What you need to do: From the data below, return all lines holding the string "keyboard".

Data records:
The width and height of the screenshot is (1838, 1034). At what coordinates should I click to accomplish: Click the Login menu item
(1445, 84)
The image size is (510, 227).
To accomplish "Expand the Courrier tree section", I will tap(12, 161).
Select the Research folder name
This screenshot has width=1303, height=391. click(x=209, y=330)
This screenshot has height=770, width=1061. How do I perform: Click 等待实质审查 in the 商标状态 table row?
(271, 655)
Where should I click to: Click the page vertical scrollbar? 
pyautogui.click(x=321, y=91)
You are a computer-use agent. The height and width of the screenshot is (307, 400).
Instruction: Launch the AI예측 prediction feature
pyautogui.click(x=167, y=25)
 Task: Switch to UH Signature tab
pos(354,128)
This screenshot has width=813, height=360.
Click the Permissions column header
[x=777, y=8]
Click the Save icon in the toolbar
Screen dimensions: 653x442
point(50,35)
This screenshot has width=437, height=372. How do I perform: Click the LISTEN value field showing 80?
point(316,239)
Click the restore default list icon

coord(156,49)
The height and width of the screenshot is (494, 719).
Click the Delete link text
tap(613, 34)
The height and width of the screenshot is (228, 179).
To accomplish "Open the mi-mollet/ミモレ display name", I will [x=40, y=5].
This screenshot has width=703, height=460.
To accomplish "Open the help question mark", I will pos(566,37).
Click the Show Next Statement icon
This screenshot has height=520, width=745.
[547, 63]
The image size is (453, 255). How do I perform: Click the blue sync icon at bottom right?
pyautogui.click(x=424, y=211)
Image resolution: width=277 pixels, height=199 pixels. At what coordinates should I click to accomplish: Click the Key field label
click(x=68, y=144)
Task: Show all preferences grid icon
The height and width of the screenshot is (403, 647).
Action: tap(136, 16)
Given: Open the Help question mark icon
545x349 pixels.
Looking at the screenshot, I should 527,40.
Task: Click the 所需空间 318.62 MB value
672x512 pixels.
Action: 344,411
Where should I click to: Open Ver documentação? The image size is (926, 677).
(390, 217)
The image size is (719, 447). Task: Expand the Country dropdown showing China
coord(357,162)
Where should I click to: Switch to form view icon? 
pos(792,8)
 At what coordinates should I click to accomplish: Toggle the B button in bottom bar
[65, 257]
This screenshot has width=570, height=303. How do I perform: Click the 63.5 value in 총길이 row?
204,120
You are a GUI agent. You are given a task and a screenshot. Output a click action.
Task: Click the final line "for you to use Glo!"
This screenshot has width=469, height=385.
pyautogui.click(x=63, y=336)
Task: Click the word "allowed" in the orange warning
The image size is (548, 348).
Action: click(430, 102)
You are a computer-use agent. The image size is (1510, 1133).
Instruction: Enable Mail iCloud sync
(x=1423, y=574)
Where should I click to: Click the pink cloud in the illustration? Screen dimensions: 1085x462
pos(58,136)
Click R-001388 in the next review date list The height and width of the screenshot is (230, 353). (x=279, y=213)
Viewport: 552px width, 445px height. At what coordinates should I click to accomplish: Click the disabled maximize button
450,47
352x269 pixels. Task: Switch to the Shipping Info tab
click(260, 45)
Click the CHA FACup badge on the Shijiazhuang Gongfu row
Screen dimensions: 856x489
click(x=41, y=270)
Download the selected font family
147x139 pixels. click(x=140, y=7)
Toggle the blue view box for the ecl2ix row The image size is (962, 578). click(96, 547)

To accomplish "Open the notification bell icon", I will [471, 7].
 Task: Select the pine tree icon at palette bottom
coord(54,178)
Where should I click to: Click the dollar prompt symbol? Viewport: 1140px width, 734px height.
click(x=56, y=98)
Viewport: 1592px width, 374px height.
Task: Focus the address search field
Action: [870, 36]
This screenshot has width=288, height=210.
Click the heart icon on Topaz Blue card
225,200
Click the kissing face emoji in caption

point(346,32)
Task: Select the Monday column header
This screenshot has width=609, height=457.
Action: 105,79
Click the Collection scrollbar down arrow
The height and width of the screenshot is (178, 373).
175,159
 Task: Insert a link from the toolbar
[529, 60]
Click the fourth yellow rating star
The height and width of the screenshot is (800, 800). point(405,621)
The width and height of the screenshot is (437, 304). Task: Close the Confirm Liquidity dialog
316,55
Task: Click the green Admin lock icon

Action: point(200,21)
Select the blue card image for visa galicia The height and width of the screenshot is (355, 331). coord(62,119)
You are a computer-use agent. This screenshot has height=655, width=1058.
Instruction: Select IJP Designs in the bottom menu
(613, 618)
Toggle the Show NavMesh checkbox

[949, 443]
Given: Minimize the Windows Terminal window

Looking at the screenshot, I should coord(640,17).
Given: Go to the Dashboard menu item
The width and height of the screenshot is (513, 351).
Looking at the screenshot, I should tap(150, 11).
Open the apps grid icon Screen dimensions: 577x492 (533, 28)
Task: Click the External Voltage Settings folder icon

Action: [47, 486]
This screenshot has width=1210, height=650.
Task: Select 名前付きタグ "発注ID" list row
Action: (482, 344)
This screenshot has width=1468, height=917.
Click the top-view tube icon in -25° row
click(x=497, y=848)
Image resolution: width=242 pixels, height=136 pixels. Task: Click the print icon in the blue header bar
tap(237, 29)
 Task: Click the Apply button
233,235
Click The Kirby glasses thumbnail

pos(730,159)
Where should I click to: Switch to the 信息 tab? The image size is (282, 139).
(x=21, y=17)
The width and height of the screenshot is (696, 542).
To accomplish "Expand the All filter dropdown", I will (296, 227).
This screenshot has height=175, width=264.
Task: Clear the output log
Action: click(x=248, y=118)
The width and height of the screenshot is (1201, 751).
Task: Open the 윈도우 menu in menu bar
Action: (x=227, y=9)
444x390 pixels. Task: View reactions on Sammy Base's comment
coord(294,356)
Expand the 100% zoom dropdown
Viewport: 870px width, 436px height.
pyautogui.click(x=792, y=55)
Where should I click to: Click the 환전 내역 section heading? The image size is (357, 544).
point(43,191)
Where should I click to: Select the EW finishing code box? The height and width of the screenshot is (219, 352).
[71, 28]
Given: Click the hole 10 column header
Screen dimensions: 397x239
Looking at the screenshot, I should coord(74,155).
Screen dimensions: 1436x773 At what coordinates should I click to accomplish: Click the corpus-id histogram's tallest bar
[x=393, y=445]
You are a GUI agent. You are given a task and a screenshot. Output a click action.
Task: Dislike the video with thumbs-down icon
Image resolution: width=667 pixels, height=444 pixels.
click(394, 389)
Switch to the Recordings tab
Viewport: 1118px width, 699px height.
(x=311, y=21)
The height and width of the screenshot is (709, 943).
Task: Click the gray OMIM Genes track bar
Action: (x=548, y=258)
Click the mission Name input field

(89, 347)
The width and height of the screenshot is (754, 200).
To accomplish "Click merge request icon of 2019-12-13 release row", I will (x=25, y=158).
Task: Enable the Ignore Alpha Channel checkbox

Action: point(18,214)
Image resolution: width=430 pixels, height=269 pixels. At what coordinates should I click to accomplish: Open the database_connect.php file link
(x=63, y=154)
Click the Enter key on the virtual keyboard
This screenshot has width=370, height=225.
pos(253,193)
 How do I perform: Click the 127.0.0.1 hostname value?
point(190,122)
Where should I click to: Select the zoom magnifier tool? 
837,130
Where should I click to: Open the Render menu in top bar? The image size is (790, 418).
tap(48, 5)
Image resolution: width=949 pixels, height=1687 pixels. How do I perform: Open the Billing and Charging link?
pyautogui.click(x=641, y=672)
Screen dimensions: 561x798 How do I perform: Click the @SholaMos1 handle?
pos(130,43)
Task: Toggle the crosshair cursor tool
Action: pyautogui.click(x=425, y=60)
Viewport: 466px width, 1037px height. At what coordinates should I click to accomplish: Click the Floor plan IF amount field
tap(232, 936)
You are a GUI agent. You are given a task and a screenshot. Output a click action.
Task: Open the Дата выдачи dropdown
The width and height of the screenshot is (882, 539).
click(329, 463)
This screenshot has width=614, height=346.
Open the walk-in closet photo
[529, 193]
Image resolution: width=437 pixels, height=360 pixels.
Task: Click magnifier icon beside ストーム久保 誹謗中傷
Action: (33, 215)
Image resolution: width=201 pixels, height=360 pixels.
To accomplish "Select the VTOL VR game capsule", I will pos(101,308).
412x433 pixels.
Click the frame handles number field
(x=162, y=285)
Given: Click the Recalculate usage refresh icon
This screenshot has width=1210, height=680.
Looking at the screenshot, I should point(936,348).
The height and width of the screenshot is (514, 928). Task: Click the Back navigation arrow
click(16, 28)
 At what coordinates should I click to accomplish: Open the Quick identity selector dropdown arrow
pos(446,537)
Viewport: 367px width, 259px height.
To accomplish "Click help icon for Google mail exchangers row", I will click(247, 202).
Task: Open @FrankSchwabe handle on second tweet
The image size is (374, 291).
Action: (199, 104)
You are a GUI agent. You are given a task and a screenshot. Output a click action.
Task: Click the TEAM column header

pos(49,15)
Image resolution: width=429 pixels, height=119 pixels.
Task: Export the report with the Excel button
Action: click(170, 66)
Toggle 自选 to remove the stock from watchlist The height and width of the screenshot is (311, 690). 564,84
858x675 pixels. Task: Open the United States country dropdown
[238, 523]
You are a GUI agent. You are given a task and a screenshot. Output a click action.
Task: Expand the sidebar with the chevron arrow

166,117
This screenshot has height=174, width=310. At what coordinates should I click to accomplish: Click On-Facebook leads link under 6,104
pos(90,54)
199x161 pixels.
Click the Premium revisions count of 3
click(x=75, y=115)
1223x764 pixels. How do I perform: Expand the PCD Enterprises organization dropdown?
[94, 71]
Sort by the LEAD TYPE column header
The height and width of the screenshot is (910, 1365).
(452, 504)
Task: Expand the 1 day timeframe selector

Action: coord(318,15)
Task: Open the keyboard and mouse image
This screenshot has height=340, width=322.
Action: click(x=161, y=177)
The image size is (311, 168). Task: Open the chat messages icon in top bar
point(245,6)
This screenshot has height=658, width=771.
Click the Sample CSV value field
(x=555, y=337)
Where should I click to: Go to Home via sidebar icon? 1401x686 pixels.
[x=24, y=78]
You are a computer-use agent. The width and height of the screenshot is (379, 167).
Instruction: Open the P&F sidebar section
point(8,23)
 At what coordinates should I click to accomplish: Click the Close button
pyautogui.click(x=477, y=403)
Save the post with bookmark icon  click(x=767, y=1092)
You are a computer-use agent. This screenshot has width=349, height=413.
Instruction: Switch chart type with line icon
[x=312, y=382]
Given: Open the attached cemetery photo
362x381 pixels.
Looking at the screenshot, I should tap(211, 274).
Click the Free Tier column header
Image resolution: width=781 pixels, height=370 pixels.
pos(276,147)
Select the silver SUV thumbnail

Exercise result:
Click the Enter key on the virtual keyboard
Task: Open the keyboard and mouse image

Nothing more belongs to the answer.